Minyak kelapa sawit atau CPO (Crude Palm Oil) yang termasuk komoditas di dalam EUDDR pun merupakan salah satu penghasilan ekspor terbesar bagi Indonesia. Sebelum munculnya peraturan dari Uni Eropa terkait deforestasi, pemerintah Indonesia juga sempat memberlakukan moratorium sawit. Regulasi tersebut menghentikan pemberian izin untuk pembukaan hutan yang hendak dijadikan lahan perkebunan sawit baru. Hal itu juga disebut sebagai usaha untuk mencegah deforestasi dan degradasi hutan. Di bawah rezim Joko Widodo, Indonesia juga telah menghasilkan beragam kebijakan terkait tata kelola hutan berkelanjutan, serta perdagangan hasil hutan.
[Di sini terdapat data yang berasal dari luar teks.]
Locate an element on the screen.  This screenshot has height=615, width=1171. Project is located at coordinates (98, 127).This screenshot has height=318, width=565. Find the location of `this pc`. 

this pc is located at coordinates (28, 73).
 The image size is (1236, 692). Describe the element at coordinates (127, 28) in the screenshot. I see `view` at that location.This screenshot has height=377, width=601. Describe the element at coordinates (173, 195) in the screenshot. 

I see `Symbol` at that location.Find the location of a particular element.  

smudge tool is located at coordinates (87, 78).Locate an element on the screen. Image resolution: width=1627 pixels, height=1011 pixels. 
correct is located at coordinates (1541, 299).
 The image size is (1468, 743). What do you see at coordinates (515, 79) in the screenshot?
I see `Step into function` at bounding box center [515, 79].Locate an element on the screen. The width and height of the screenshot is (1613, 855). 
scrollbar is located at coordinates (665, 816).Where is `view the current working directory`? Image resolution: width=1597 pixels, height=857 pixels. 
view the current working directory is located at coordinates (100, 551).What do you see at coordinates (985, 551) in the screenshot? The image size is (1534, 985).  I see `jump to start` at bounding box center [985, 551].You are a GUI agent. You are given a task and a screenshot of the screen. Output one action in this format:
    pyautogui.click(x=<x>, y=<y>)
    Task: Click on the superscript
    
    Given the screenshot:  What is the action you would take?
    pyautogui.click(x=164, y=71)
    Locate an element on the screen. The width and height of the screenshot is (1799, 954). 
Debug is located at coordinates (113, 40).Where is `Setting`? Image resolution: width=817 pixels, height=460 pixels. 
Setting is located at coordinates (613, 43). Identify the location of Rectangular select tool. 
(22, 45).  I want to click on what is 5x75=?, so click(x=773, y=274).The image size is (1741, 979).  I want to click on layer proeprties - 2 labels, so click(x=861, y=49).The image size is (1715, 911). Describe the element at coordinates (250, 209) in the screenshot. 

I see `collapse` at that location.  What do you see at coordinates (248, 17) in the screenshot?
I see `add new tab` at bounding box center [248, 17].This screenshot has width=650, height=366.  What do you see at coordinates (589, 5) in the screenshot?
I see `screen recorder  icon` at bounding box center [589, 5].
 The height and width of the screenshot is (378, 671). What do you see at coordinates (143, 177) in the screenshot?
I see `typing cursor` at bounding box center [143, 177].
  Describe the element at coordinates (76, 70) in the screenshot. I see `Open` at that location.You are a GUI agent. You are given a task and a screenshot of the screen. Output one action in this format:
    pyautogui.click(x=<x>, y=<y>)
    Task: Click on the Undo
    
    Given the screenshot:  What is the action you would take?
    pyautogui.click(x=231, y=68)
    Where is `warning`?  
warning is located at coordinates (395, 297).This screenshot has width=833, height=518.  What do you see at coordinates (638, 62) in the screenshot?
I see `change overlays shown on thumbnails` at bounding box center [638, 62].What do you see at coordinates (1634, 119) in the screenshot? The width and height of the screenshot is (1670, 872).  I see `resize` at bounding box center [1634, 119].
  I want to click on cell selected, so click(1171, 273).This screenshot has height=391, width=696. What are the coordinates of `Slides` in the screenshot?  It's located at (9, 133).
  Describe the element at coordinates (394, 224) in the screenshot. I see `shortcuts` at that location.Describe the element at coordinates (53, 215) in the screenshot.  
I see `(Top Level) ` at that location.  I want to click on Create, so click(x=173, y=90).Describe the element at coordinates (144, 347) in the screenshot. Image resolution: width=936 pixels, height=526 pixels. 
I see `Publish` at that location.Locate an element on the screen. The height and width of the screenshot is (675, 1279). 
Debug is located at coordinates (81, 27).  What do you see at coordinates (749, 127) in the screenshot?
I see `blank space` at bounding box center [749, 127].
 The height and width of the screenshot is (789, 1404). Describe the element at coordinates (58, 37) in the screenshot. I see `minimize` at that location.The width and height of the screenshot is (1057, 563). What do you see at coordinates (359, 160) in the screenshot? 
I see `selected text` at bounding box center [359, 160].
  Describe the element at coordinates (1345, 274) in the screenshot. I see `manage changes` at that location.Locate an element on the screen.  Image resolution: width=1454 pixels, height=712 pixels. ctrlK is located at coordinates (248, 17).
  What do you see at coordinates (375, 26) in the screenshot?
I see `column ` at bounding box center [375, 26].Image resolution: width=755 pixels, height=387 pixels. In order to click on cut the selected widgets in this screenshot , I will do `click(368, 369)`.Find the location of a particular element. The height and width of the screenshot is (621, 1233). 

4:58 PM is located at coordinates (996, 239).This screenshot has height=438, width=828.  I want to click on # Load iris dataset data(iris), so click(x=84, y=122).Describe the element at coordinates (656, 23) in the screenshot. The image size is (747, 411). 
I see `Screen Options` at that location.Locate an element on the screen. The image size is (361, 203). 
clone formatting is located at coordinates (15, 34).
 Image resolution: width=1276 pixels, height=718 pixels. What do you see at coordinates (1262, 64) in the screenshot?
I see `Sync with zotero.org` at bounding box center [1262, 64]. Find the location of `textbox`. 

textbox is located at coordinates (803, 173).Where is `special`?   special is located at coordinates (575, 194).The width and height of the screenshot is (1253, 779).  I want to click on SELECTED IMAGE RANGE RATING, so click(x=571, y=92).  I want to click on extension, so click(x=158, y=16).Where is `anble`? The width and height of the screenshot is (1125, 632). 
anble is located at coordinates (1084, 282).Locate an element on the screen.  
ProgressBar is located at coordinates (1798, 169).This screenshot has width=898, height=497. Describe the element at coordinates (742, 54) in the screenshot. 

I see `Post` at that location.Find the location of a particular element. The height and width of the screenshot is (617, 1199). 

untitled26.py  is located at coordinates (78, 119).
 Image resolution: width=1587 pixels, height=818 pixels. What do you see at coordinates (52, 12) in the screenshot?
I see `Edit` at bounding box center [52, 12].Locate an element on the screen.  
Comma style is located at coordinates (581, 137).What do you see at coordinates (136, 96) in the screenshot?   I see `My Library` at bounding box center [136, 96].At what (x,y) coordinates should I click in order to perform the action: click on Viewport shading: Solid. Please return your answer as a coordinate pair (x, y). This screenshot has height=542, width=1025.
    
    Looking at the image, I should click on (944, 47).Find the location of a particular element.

Di sisi lain, tanggapan dari komunitas berbasis lingkungan seperti Greenpeace tentu sedikit berbeda dengan pemerintah Indonesia. Greenpeace Indonesia justru menghimbau pemerintah RI untuk tidak beranggapan bahwa regulasi Uni Eropa akan berujung diskriminatif. Organisasi lingkungan internasional ini menilai bahwa Peraturan Uji Tuntas atau EUDDR Uni Eropa selaras dengan komitmen pemerintah RI, yakni untuk menekan tingkat deforestasi di Indonesia. Regulasi dari Uni Eropa ini justru dianggap akan mampu membantu para petani sawit, terutama petani yang telah mengimplementasikan praktik minyak sawit berkelanjutan. Tentu dengan syarat bahwa Uni Eropa harus mempererat interaksi dan kerja sama dengan petani-petani tersebut, sehingga mereka mampu memenuhi pernyataan uji tuntas.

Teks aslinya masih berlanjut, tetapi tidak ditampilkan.